> _TASKS TO PERFORM_:
a: Decide whether each statement agrees with the VGA Hotwire passage: (i) the motherboard side of the connection requires soldering; (ii) connecting and overvolting the cards to extreme levels will likely void the warranty; (iii) the VGA Hotwire is a simple software control. For each, answer yes or no and quote the deciding words.
b: List every company or product name in the VGA Hotwire passage.
c: Carry on the VGA Hotwire passage from its last sentence.

> _TEXT BLOCK_:
■ ■ ■ ■ ■ ■ ■
Speaking of special abilities, we have the VGA Hotwire. Anyone who knows about volt-modding a card knows it can cause serious damage. ASUS and their legion of overclockers knew this and made it possible to volt-mod the card with very little work needed and also with a compatible motherboard such as the Rampage IV Extreme a connector can be simply plugged onto the board to allow hardware level voltage manipulation. This is not some simple software control anymore. This is LN2-level modding. Also keep in mind that connecting and overvolting the cards to such extreme levels will likely void the warranty. Howeverr, overclocking with LN2 cooling at well over -100C which means you’ve pretty much thrown most chances of warrantying the card out the window anyways. We are very happy to see such features on a card as soldering to SMD’s that some times are little more than the size of a grain of salt can be very troublesome, and with so many densely packed components its far to easy to have an oops moment.
Here we see the reference of where each connection will be made. Do note that the connections on the card would need to be soldered which requires some soldering knowledge. The motherboard side is as simple as plugging onto the board.
■ ■ ■ ■ ■ ■ ■
> _DATA ENTRIES_:
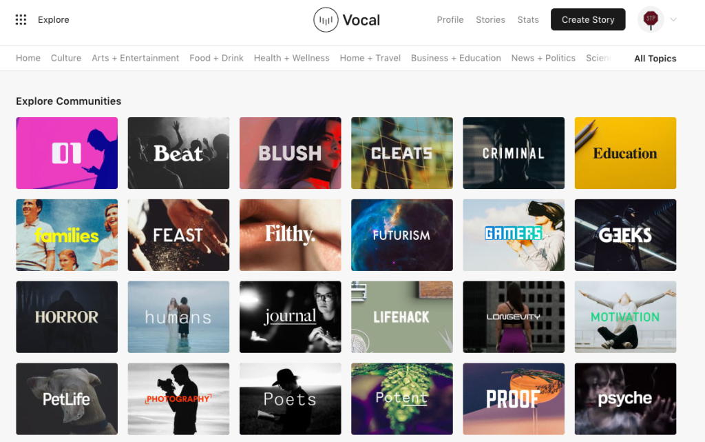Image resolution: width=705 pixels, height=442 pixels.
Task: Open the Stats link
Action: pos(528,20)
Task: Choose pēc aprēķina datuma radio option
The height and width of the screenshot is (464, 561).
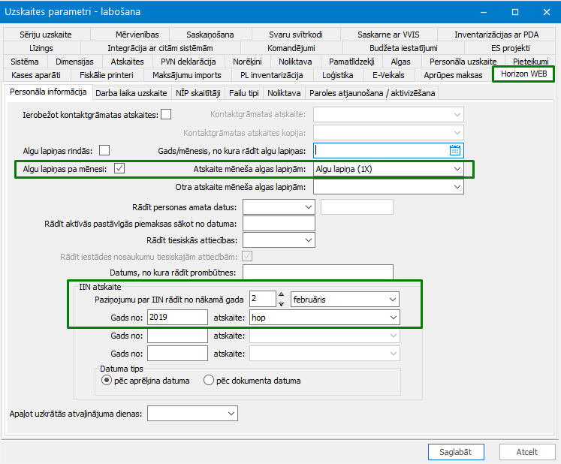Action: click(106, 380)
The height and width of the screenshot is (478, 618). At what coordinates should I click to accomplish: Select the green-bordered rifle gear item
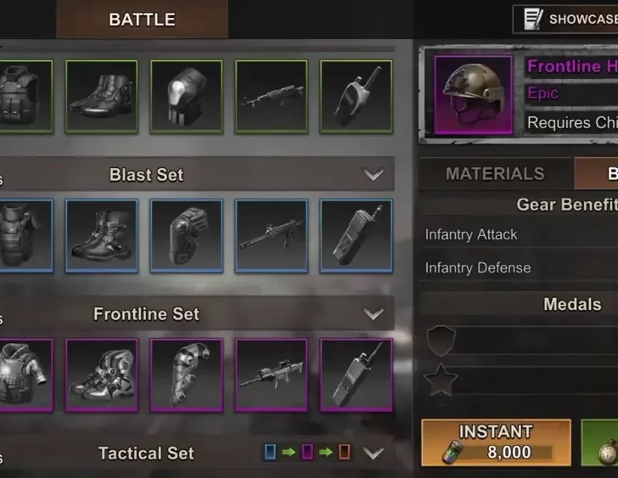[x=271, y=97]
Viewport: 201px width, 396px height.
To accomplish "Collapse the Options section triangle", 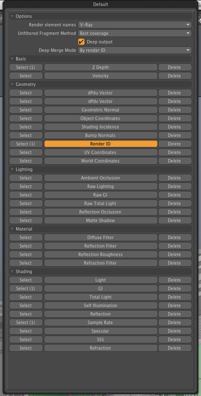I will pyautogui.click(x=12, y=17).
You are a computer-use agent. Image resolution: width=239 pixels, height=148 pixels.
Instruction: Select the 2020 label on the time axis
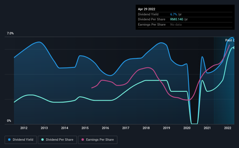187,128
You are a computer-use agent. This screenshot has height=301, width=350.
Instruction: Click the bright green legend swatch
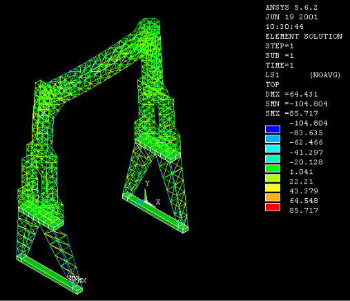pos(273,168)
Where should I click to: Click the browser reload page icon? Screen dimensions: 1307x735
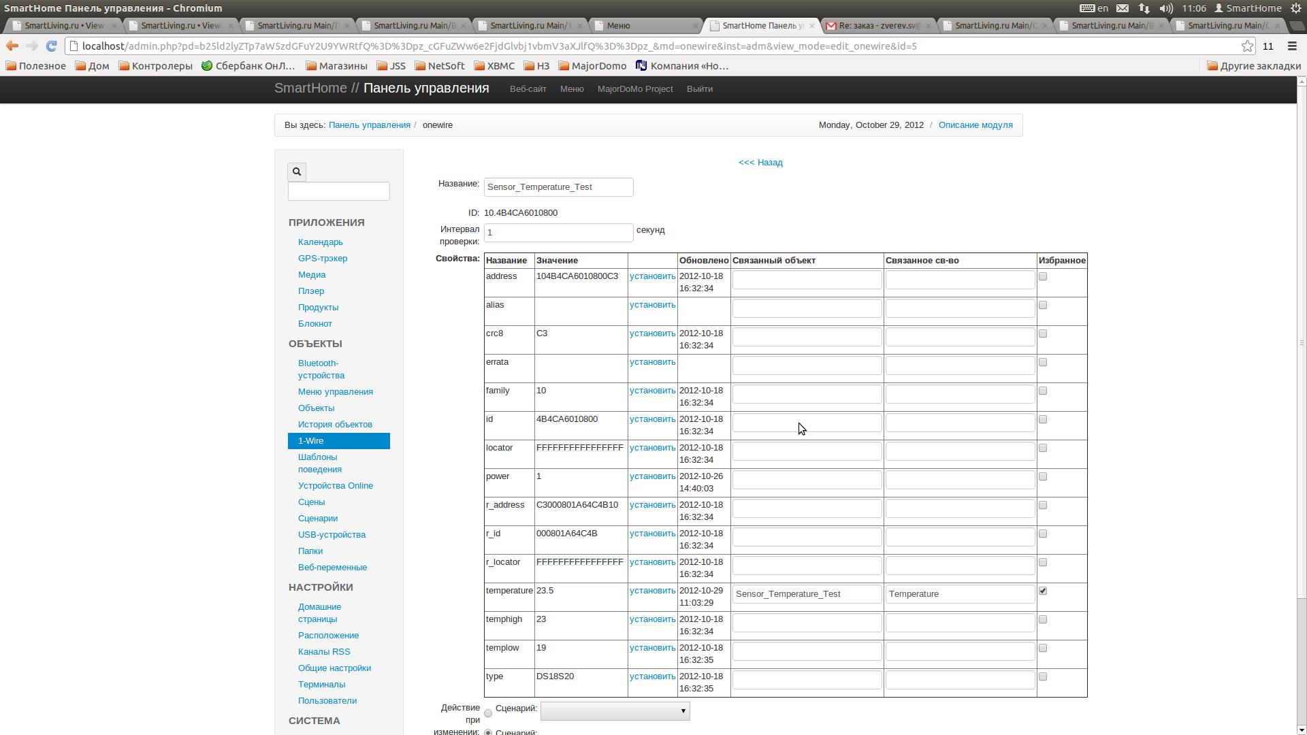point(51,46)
■ ■ ■ ■ ■ ■ ■
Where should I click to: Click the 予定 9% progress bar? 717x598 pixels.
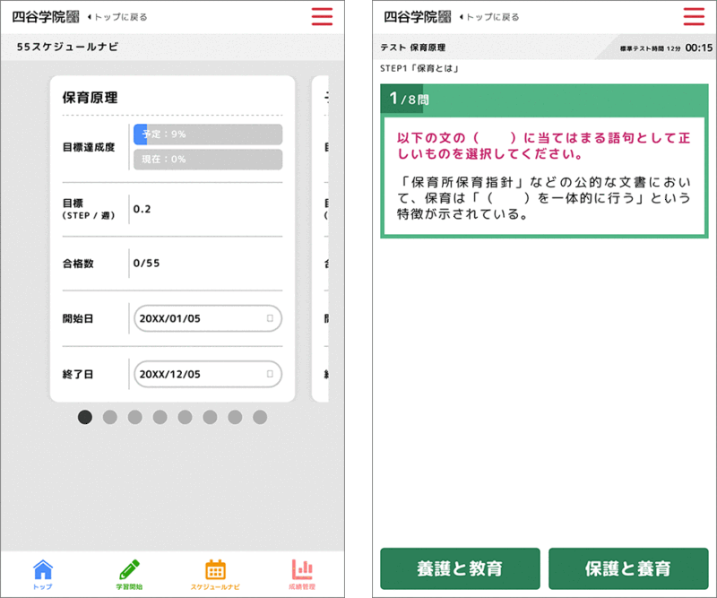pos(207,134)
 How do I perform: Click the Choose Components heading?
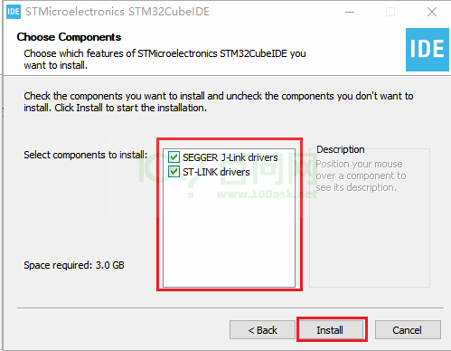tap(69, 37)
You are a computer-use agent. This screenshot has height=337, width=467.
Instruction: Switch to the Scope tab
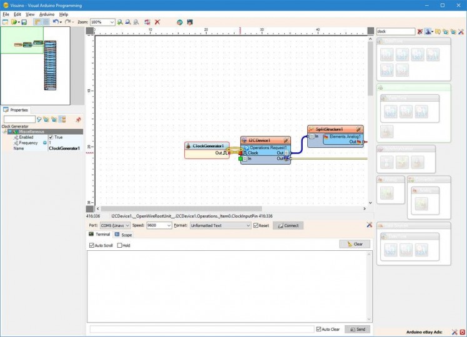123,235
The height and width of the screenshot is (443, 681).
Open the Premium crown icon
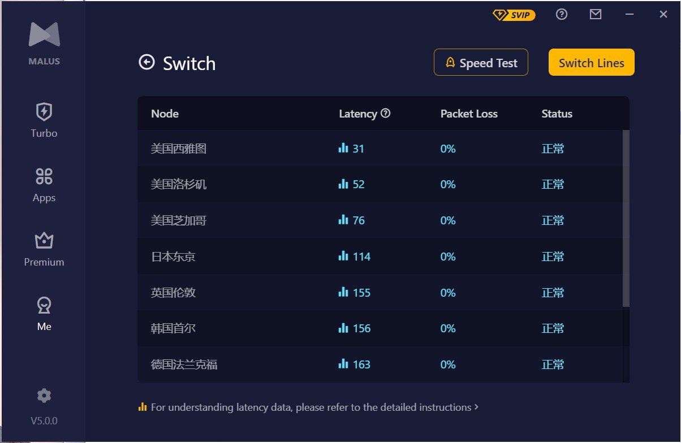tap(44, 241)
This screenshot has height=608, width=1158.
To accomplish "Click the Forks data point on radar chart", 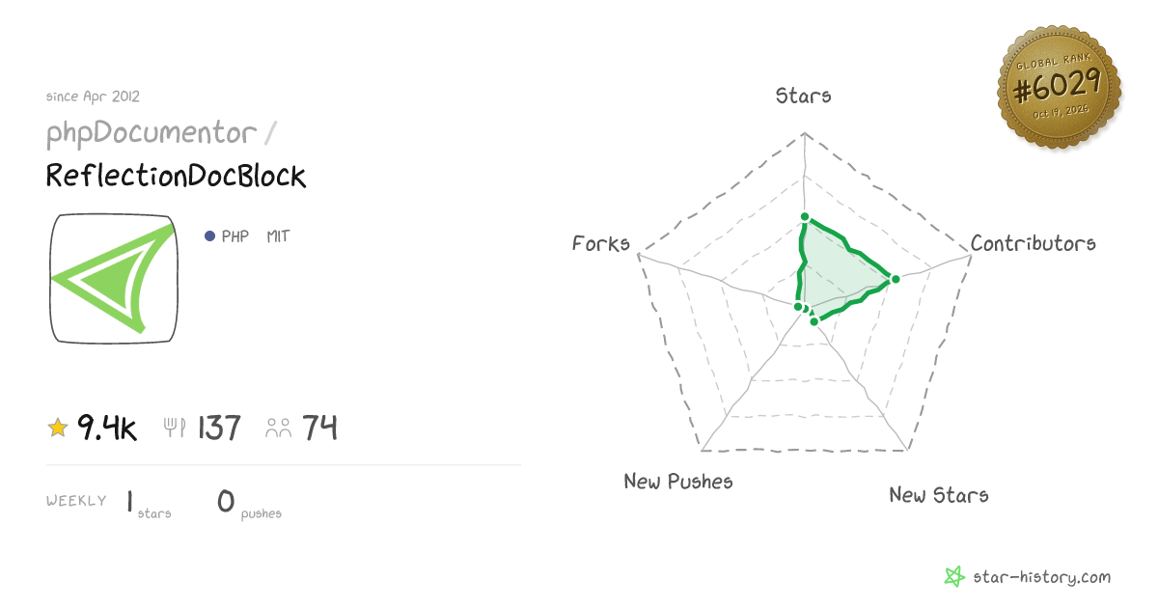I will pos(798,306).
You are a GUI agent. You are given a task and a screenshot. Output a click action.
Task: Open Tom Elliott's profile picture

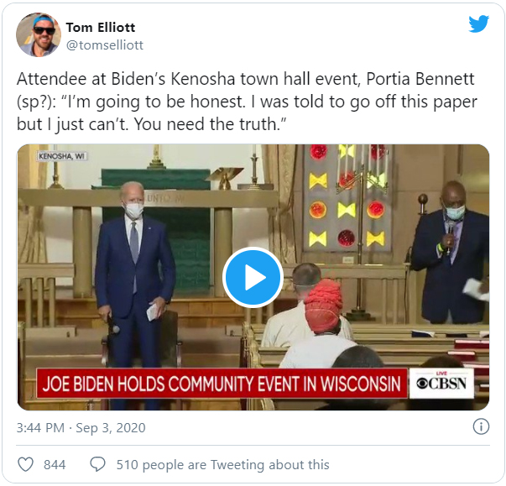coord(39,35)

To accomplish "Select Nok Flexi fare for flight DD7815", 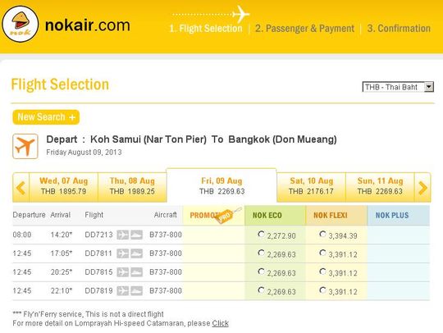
■ ■ ■ ■ ■ ■ ■
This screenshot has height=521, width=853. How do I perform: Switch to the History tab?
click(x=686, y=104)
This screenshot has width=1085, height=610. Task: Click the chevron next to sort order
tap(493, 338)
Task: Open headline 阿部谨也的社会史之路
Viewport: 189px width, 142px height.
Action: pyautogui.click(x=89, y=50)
■ ■ ■ ■ ■ ■ ■
> _SOLVED TASKS_:
a:
(i) No: "The motherboard side is as simple as plugging onto the board."
(ii) Yes: "connecting and overvolting the cards to such extreme levels will likely void the warranty"
(iii) No: "This is not some simple software control anymore."

b: VGA Hotwire, ASUS, Rampage IV Extreme

c:
Nvidia implemented the GPU Boost feature on the new Nvidia GeForce 6 series GPU’s of the Kepler Architecture. This allows the card to have a base clock and it adjusts dynamically or overclocks to a speed of up to a certain amount depending upon the thermal and power envelope. This makes Overclocking these cards a bit different as you now are overclocking with a boost clock and by offsets from the out of the box clocks. We will discuss more of the overclocking aspects in the overclocking section but it does need to be noted. The voltage envelope can be adjusted as well with another offset setting. This will raise the ceiling in most cases for more overclocking headroom pending temps are within check which with this cooler should not be much of an issue.
Nvidia also included another feature as of recent called “Adaptive V-Sync” which allows for better performance while also stutter free gameplay by actively enabling and disabling V-Sync depending upon gaming situation and FPS all without any intervention from the user.
PCI Express Gen 3 Capable
ASUS wants to ensure everyone is aware that PCIe 3.0 is here and ASUS is ready with not only cards such as this but boards to support it as well.
Overview of the ASUS GeForce GTX680 DC II TOP
The packaging is simple yet has the extreme flavor with the tear at the front of the box showing this is meant to be one mean card. Also listed is some key specs such as the uber high max boost clock out of the box at 1201MHz. Also the DIGI+ VRM components which offer immense levels of voltage control along with very good stability and efficiency.
here is what you see when we open the box.
Here is a list of all items included in the accessory pack:
Dual 6 pin PCIe to 8 Pin PCIe adapter
Extended length SLI Ribbon
The accessory package is quite small but covers everything needed to get this card hooked up and running. One thing we would have liked to have seen is some wires included with connectors to hookup the VGA Hotwire function, but front panel case wires easily fill that demand with ease so users can cannibalize these parts from old cases.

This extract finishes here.